Single neurons in neural networks are often interpretable in that they represent individual, intuitively meaningful features. However, many neurons exhibit $\textit{mixed selectivity}$, i.e., they represent multiple unrelated features. A recent hypothesis proposes that features in deep networks may be represented in $\textit{superposition}$, i.e., on non-orthogonal axes by multiple neurons, since the number of possible interpretable features in natural data is generally larger than the number of neurons in a given network. Accordingly, we should be able to find meaningful directions in activation space that are not aligned with individual neurons. Here, we propose (1) an automated method for quantifying visual interpretability that is validated against a large database of human psychophysics judgments of neuron interpretability, and (2) an approach for finding meaningful directions in network activation space. We leverage these methods to discover directions in convolutional neural networks that are more intuitively meaningful than individual neurons, as we confirm and investigate in a series of analyses. Moreover, we apply the same method to three recent datasets of visual neural responses in the brain and find that our conclusions largely transfer to real neural data, suggesting that superposition might be deployed by the brain. This also provides a link with disentanglement and raises fundamental questions about robust, efficient and factorized representations in both artificial and biological neural systems.

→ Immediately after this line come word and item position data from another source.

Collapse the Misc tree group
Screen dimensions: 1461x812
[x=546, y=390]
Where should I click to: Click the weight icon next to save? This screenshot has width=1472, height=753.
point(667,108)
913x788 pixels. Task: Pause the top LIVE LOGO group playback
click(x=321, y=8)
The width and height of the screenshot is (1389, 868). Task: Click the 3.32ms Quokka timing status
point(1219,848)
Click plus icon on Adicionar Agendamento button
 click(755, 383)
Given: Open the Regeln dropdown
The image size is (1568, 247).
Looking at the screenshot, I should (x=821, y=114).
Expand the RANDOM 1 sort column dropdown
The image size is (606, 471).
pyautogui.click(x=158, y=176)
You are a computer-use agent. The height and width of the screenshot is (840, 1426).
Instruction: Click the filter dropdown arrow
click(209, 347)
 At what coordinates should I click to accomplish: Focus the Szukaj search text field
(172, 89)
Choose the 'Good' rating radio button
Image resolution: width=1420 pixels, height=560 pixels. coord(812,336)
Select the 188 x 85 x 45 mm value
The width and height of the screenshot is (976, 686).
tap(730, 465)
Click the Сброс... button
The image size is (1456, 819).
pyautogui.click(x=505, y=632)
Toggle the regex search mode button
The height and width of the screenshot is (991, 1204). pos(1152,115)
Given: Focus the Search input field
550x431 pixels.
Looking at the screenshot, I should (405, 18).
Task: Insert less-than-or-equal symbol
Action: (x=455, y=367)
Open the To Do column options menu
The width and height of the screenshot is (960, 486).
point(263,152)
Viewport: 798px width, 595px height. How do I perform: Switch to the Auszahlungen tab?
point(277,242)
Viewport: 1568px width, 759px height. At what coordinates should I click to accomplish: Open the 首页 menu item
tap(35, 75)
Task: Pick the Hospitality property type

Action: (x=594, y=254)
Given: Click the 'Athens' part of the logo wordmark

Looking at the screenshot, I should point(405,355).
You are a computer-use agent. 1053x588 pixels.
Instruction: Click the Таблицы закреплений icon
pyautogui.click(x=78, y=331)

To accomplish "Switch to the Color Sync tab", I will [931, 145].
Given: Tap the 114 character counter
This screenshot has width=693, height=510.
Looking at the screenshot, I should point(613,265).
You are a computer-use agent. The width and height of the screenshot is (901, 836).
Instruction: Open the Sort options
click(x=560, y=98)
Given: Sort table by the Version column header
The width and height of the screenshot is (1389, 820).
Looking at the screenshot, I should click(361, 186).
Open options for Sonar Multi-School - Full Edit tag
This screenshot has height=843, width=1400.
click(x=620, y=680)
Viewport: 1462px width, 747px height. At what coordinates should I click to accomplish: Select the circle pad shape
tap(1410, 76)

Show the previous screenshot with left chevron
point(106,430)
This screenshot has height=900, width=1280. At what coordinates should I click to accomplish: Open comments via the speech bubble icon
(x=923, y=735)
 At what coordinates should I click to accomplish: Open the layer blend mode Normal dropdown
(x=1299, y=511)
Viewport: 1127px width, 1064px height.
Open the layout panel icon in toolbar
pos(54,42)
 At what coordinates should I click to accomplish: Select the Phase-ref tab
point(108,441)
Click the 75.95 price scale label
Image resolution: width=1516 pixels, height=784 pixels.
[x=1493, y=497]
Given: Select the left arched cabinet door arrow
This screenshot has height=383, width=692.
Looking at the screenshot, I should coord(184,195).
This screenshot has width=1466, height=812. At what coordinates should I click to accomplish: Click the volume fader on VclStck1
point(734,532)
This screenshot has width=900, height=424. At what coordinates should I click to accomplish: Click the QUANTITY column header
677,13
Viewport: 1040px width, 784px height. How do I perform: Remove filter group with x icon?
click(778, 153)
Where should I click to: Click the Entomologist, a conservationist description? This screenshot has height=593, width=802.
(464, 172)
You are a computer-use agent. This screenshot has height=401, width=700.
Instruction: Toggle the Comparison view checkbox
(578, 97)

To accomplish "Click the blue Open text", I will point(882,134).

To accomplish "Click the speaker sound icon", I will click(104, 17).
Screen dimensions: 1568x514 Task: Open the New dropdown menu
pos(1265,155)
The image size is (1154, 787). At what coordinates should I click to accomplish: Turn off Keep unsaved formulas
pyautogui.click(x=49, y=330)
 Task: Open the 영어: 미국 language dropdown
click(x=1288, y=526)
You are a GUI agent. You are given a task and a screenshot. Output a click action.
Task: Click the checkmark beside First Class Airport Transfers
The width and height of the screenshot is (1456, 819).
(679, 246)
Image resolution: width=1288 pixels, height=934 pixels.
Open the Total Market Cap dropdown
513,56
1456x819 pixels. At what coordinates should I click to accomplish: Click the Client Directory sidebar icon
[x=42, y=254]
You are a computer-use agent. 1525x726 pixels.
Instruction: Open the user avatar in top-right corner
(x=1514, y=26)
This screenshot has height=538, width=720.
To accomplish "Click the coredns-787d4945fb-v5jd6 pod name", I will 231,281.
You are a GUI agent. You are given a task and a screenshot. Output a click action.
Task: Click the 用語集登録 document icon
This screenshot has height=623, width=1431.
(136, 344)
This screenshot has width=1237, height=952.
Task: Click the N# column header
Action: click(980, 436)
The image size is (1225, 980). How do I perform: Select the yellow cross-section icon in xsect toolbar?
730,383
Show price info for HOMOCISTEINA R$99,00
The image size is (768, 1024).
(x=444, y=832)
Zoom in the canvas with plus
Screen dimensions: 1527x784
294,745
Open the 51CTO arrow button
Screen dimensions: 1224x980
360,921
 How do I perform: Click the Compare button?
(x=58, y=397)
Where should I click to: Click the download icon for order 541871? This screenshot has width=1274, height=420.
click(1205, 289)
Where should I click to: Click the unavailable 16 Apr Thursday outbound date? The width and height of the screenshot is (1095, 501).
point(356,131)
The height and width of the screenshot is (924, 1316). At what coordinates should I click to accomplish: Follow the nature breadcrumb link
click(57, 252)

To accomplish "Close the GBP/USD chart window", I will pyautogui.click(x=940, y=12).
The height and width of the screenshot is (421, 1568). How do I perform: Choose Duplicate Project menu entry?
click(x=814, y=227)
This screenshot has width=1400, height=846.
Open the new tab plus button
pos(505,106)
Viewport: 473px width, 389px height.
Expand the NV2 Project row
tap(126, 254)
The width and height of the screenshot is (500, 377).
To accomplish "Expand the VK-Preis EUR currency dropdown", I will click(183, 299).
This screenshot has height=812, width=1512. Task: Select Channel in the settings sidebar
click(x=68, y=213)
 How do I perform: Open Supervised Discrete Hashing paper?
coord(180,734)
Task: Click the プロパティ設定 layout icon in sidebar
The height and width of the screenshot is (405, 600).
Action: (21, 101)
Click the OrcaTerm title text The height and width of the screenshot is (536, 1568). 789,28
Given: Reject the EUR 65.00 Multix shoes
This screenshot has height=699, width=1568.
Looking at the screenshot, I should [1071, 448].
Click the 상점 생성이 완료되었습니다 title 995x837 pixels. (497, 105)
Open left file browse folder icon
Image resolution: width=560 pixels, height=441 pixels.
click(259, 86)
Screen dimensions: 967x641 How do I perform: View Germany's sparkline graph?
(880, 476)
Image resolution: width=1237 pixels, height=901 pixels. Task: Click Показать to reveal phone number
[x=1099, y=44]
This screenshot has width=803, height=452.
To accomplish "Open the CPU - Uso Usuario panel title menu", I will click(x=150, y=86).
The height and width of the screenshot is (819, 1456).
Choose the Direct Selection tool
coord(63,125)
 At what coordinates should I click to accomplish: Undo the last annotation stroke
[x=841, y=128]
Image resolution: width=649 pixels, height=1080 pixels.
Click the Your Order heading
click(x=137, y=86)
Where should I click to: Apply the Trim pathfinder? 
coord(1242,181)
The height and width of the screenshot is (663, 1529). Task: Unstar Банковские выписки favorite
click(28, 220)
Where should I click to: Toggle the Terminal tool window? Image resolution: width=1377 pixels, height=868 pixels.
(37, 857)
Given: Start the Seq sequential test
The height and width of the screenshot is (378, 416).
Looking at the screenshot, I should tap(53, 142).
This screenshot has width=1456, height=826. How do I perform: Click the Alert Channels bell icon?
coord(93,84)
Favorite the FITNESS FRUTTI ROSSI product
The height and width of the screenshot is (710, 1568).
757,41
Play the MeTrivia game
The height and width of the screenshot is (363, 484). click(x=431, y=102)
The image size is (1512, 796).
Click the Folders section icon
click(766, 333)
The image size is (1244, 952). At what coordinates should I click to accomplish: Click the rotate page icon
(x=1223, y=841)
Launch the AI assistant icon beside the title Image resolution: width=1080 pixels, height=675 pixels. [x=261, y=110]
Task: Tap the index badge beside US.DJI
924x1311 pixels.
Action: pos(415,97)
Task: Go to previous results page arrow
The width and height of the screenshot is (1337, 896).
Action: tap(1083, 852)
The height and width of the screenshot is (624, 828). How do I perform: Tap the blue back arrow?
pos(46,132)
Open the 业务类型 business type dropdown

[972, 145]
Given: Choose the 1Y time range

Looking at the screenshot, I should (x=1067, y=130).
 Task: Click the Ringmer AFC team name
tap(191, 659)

翻译：神经网络中的单个神经元通常是可解释的，因为它们表征独立且直观有意义的特征。然而，许多神经元表现出$\textit{混合选择性}$，即表征多个无关特征。近期假说认为，深度网络中的特征可能以$\textit{叠加}$形式存在，即由多个神经元在非正交轴上共同表征，因为自然数据中潜在的可解释特征数量通常大于给定网络的神经元数量。据此，我们应当能够在激活空间中寻找到不与单个神经元对齐的有意义方向。本文提出：(1)一种自动化量化视觉可解释性的方法，该方法经由大规模人类神经元可解释性心理物理判断数据库验证；(2)一种在网络激活空间中寻找有意义方向的方法。我们利用这些方法在卷积神经网络中发现比单个神经元更具直观意义的特征方向，并通过系列分析进行验证与探究。进一步，我们将相同方法应用于近期三个大脑视觉神经响应数据集，发现结论可基本迁移至真实神经数据，表明大脑可能也采用了叠加表征机制。这为解缠表征研究提供了纽带，并引发了关于人工与生物神经系统中鲁棒、高效及分解化表征的根本性问题。